We have a major contract worth $25 billion to supply Guangdong province in China. That allowed Woodside to say: ‘We’ve got three trains set up on the Burrup Peninsula. We can now commit to a fourth train.’ Even though the contract was at a 30 per cent discount because the Prime Minister really wanted to push forward and get this project underway, the other ones that we have signed up to have meant building capacity—Woodside has a fifth train. We saw the recent development yesterday on the Sunrise agreement with Timor-Leste for the further development of those fields.

But we do not use our gas well enough in Australia. This government never gave the go-ahead to Chevron on the mainland to develop a gas-to-liquids regime. I know because I was briefed when I was running Labor’s regional committee. The person who did the briefing now works as chief adviser in this area to Martin Ferguson. She is quite brilliant in the area, as Chevron was in saying: ‘Here is an absolute resource that Australia has. We not only flog this stuff overseas; we should be developing a gas-to-liquids industry here in Australia based on that rich resource to feed in to all of our natural gas needs and our energy needs in Australia and do it on a national basis.’

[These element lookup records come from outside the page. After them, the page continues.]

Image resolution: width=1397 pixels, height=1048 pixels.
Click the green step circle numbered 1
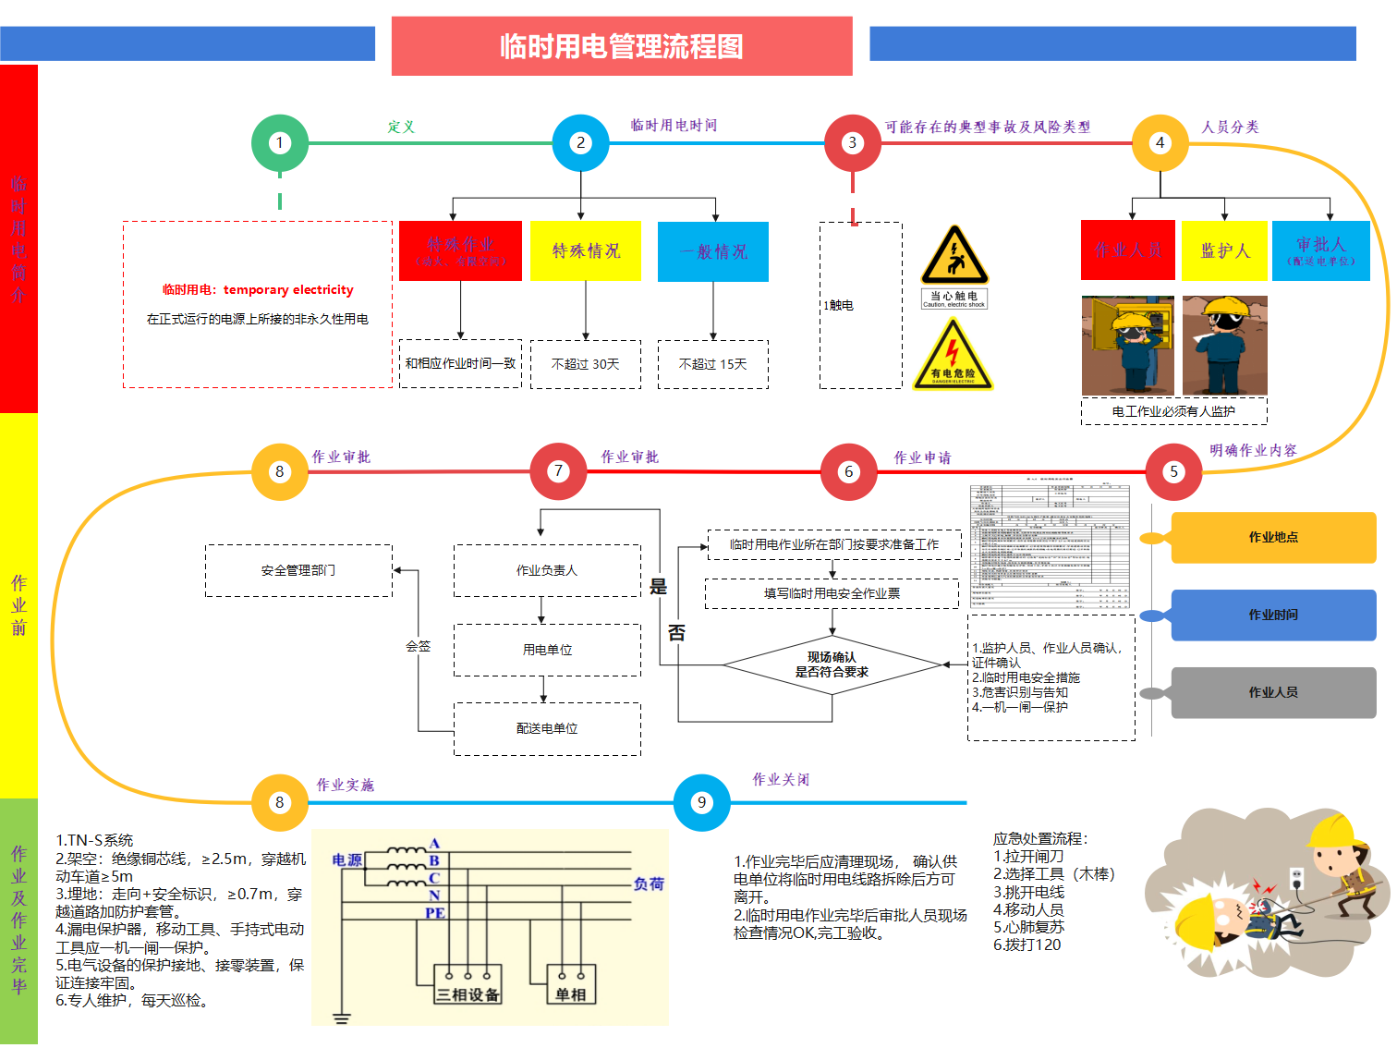click(x=280, y=143)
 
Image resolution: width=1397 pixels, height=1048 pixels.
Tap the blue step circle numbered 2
click(x=580, y=143)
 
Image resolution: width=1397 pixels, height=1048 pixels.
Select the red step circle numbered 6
click(x=849, y=471)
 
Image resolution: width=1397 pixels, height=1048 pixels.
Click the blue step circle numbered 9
click(x=702, y=802)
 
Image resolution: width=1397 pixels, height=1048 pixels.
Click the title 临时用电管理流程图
click(x=622, y=46)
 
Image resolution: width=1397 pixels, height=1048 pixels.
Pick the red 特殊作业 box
click(x=460, y=250)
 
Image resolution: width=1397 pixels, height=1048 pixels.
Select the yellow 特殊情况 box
click(x=586, y=250)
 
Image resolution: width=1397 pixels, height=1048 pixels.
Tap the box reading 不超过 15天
click(x=712, y=364)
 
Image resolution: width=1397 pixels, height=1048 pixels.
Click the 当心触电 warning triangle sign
click(x=954, y=257)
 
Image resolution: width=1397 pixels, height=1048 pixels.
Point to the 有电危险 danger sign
click(x=953, y=356)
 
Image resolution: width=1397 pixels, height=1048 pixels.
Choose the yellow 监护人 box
click(x=1224, y=250)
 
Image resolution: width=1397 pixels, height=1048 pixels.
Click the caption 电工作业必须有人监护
click(x=1173, y=411)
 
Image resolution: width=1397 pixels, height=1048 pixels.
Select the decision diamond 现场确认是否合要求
click(x=832, y=664)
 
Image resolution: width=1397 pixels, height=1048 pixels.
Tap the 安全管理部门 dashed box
click(x=298, y=570)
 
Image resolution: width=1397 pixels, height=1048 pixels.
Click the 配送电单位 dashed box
click(x=547, y=729)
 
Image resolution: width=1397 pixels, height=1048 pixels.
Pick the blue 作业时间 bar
click(x=1273, y=615)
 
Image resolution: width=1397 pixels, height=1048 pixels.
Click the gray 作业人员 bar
click(x=1273, y=692)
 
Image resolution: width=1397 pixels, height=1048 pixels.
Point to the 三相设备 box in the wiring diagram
click(x=468, y=985)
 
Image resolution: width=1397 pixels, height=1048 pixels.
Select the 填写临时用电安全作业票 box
click(x=832, y=593)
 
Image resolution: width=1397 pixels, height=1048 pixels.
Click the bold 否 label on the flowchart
click(x=676, y=633)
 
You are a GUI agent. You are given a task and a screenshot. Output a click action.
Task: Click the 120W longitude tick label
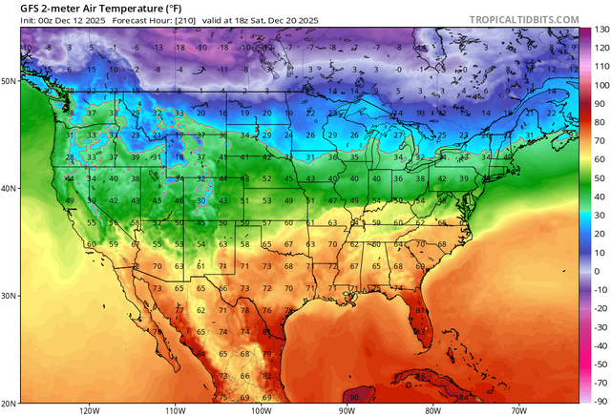pyautogui.click(x=91, y=410)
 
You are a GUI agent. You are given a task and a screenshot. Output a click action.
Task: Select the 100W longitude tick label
pyautogui.click(x=262, y=410)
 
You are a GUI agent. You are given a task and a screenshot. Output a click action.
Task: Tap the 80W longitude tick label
pyautogui.click(x=432, y=410)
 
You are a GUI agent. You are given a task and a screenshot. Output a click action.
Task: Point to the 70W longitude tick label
pyautogui.click(x=517, y=410)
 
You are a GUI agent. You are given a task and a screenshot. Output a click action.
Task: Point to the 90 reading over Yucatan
pyautogui.click(x=355, y=397)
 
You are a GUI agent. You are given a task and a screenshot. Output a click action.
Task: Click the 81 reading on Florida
pyautogui.click(x=421, y=310)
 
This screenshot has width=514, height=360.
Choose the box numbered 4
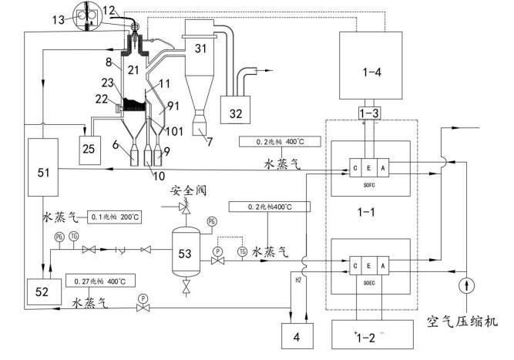pyautogui.click(x=295, y=337)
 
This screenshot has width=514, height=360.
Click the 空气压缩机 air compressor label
pyautogui.click(x=463, y=319)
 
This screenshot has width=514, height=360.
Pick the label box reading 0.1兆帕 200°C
pyautogui.click(x=113, y=217)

I think it was short-sighted in the extreme for the government not to really give this project a go and put effort behind it to get it started, because we need new national schemes, not compartmentalised state approaches to these things. We need new drivers for our economy. Given the nature of Australia, it will always be in the energy area that governments really need to be pushed. I am glad to see that very shortly we are going to get an answer from the Minister for Industry, Tourism and Resources on a report that the House of Representatives Standing Committee on Industry and Resources brought down in the 39th parliament. We are now up to the 41st parliament, and I have been on the industry and resources committee from that 39th parliament. We have had to wait for these bills.

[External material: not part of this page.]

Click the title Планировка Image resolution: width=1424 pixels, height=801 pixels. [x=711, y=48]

It is an old sort of approach here that the government blames the states and says they have taken all the time in terms of coming to an agreement. We know how recalcitrant the states can be, but we know that the Commonwealth should be the engine driver of this approach. It is right and proper to have an entirely national approach to this issue and have a coherent program. It is also right and proper that we drive from a national level. We need to have a national pipeline running from one end of Australia to the other and we need to feed into that national pipeline, not just for our domestic use as it is now and not just for the use of current industries. We need to build new Australian industries Australia-wide utilising our resources, because it is much more efficient with respect to greenhouse emission than utilising coal. We know that our coal-fired power stations supplied with natural gas from offshore Western Australia and mainland Australia will work better, fire better and be more efficient. Gasification of that process means that there is less greenhouse effect and therefore less global warming as well.

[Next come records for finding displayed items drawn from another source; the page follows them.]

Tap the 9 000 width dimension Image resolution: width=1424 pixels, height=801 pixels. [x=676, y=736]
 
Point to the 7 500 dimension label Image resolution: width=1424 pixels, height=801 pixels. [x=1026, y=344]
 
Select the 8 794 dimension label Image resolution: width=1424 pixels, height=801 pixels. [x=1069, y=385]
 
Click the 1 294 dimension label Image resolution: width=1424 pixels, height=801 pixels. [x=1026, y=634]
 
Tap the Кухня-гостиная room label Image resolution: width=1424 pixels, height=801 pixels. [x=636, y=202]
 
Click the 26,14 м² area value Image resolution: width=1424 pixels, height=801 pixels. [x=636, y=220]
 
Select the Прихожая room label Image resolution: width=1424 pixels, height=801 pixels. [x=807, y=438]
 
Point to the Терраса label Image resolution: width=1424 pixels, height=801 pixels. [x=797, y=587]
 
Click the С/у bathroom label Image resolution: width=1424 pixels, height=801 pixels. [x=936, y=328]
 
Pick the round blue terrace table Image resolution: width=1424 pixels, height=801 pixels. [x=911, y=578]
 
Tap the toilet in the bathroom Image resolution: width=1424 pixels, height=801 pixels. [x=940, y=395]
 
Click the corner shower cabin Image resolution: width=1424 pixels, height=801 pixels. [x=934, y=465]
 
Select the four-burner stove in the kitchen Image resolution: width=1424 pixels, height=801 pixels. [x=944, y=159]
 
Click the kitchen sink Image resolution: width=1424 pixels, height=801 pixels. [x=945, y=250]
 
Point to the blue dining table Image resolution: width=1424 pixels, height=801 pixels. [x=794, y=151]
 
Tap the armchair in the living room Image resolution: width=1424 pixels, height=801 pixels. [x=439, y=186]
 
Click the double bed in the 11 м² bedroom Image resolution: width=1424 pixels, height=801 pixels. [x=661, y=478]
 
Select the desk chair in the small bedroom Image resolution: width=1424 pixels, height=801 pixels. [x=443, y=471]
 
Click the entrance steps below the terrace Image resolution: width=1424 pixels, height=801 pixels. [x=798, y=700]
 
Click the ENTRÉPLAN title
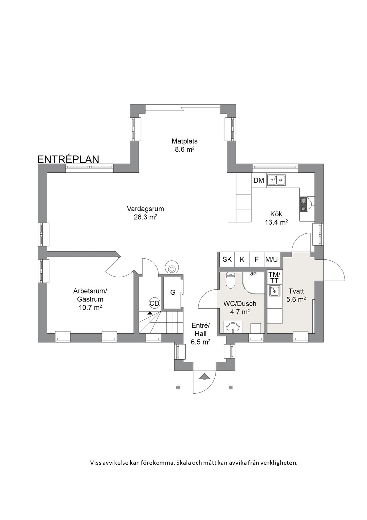tap(68, 159)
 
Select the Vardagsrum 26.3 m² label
tap(146, 213)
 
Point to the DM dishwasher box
tap(259, 180)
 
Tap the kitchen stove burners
tap(303, 204)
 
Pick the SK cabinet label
tap(227, 259)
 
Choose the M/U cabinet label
tap(271, 259)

It is an excellent thing to see that the member for Corangamite has announced effectively today—inherent and inferential though it might be—that he has finally become a centralist and that he finally believes in the Commonwealth of Australia’s national powers demonstrated in this bill! Let us see it happen in a whole range of areas. Let us see that not just with water but with gas. Let us see it happen in education. Let us see the Commonwealth government really willing to take on the key issues that we have and from a leadership base say: ‘We not only believe in ourselves; we believe in the people of Australia and their willingness to cooperatively reshape the map of Australia politically by doing things from a totally national perspective.’ In deference to those who want to go on with the adjournment debate, I will finish my remarks there, but it is a wonderful day, Stewie, on which you have become a centralist!

Debate (on motion by Mr Neville) adjourned.